People don’t realize how hard is to be a freelancer and have contracts. You’re just out there in the world without anything that keep you on earth. But I think it’s worth it. I plan to release an Instagram video about all the struggles of freelances and digital artists.

 

- What I found interesting is when you start sharing and trying to teach someone what you already know, you understand yourself better and you organize that informations for yourself and benefit from it as well.

 

- Exactly. When you teach someone to use Photoshop you’re just providing the tools hoping the people could create with them. They’re not stealing your job.

 

- Where do you find your inspirations?

 

- I find inspirations everywhere, I read a lot of designers’ books or look at magazines.

 

- Can you name the magazines?

 

- A lot of magazines online, even teen magazines. You can see what’s on trend and what people are talking about. You can have a trend of colors, or right now people are loving animal prints. Or on YouTube, most liked video is with a cat, you say cats are a thing so you creating with cats, and start engaging with what people are linking right now.

 

It’s not hard to engage with people now, because there’s tons of things online. If you have an audience or want to have one, just find out what your target is. When you give them what they want to see, then you start growing audience.

 

- I think it’s also important to find the sweet spot where it connects things that interest you and things that interest people.

 

- There’s a lot of people in the world, so even if you’re not into most popular thing, just do whatever you feel, because someone will like it. Just be yourself.

 

- Can you name few people that inspire you?

 

- Sure, Ted Chin, Luisa Azevedo, she’s been my huge inspiration and I love how she has grown and her editing is so good. Also Alexandria, I love to watch her tutorials on how she edits photos that she took herself. And the_life_of_aivax, she makes photos with her kids.

 

- What’s your biggest dream as an artist?

 

- I actually had a crisis few months ago. I was just crying and my dad asked me what’s wrong, I was just crying and couldn’t talk so I sad that I don’t know what I’m doing with my life and I don’t know where I’m going.

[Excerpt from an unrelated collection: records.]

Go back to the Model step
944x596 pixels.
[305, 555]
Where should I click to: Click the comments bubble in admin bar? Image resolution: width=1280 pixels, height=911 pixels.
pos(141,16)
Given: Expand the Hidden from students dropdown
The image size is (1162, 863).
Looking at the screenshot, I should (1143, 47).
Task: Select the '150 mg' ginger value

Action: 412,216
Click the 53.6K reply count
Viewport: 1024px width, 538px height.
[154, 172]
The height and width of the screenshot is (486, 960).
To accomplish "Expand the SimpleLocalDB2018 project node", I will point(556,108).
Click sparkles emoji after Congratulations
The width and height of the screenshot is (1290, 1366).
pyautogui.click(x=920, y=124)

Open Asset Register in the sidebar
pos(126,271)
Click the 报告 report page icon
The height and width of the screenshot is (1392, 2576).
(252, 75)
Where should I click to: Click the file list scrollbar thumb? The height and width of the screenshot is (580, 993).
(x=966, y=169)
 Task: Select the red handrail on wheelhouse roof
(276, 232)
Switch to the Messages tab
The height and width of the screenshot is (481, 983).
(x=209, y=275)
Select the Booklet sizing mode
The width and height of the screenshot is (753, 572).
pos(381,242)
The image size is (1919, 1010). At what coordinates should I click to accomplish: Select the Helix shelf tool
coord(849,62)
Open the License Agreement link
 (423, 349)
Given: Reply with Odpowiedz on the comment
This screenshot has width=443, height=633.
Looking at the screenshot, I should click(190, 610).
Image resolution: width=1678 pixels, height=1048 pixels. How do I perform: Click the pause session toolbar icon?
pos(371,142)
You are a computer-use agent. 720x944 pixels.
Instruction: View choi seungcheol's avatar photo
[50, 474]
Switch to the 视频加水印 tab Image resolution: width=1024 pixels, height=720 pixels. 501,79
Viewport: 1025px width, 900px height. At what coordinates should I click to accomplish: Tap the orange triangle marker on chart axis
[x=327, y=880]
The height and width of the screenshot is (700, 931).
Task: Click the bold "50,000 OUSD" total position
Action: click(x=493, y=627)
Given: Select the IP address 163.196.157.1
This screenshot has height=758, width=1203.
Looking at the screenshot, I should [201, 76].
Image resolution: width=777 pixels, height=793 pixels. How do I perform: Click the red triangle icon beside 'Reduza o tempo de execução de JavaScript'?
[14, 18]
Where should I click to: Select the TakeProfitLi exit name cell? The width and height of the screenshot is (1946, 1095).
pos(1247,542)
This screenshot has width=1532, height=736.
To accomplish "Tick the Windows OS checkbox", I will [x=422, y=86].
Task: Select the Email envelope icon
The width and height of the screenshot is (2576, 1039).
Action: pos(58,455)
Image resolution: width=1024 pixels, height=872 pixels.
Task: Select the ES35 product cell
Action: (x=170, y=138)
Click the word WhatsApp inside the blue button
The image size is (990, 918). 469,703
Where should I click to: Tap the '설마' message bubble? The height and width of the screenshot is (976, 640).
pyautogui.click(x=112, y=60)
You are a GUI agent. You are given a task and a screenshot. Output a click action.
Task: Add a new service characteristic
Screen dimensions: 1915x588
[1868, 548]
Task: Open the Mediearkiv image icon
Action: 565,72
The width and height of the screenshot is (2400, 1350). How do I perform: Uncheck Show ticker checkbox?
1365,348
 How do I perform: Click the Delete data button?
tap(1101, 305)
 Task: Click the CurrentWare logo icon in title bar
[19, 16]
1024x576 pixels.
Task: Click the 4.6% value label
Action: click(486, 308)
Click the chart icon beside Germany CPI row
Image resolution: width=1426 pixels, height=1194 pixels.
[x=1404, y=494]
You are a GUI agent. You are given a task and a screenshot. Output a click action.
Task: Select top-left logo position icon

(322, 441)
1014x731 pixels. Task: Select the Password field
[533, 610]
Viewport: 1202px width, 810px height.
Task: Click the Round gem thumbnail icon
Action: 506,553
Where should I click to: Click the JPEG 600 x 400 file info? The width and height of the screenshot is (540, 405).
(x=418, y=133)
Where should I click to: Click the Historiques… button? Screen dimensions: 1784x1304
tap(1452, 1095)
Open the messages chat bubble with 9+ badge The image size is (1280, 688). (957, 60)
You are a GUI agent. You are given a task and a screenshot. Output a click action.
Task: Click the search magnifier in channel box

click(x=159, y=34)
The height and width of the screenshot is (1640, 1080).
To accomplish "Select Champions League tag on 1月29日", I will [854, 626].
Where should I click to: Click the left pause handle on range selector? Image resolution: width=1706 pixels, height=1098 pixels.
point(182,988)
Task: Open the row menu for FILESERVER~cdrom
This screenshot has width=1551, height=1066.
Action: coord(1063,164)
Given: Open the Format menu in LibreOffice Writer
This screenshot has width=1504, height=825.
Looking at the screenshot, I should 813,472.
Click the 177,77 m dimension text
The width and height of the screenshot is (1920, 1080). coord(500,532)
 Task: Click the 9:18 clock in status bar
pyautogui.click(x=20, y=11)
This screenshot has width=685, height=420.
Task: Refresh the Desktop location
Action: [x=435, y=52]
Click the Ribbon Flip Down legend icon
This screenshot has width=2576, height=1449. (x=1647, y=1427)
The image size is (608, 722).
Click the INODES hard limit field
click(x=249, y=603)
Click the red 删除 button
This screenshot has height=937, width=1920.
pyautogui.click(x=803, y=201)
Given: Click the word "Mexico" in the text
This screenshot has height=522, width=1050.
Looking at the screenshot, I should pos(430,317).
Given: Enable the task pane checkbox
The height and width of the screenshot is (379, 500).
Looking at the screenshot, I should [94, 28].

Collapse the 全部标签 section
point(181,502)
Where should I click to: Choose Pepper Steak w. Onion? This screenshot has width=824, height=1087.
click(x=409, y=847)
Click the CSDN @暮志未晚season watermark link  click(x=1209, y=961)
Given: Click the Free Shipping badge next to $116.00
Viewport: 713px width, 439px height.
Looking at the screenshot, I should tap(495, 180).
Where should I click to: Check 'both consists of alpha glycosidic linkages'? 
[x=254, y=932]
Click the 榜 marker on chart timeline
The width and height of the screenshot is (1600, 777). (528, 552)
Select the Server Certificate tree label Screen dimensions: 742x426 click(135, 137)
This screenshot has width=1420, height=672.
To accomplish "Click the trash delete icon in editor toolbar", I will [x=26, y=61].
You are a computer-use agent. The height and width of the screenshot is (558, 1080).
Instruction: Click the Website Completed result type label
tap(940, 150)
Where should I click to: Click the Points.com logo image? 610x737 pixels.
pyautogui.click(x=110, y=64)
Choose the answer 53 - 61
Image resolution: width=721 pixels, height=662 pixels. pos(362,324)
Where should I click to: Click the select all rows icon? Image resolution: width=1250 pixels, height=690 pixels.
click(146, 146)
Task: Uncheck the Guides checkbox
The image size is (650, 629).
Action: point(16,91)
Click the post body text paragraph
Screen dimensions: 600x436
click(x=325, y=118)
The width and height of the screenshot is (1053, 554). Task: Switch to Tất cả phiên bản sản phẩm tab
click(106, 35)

He told me to shut up and tell what’s going on - that’s what’s going on, I don’t know what’s going on, he said to tell him one thing that I wanna do fit he rest of my life, and as I love bagels I said that I want to eat bagels all over the world. He said “what? That’s the one thing you want to do for the rest of your life?” I said yes. So he said what do I need to do to to eat bagels all over the world, I said I need to travel, “What do you need to travel?”- “money” - “and how do you get money?” - “working” - “and what do you want to do for the rest of your life for money?” And I answered “I want to create”, “there you go” he said. It started as a stupid conversation about eating bagels, but he was right. Just do what you love and do it with passion. This happened a year ago and this year I travelled more than I have ever in my entire life. I ate bagels in 16 different cities this year.

 

- Have you been in Europe?

 

- I only have been in London, but I want to do an Europe trip.

 

- Thank you for sharing this story. I think every person should listen to it because every person, or at least artists, comes to this point of crying.

 

- Yeah, and it can be so frustrating when people say “it’s so expensive”, like you don’t know what I’ve been through to do this. Regardless of how much a computer, or Photoshop and all that stuff cost, my creativity has a price.

 

- What makes a good work of art?

 

- That the artist has made it with passion and not business. Like when people ask me to edit something for them, it just doesn’t feel the same way as if I created it because I felt it. When a work has a meaning to the artist, that’s the good work of art.

 

- It’s great when this passion translated to the viewer, when the viewer can relate.

 

- Or when they let you be when you create and do your thing. Sometimes it can be really hard as people use you to create what they want.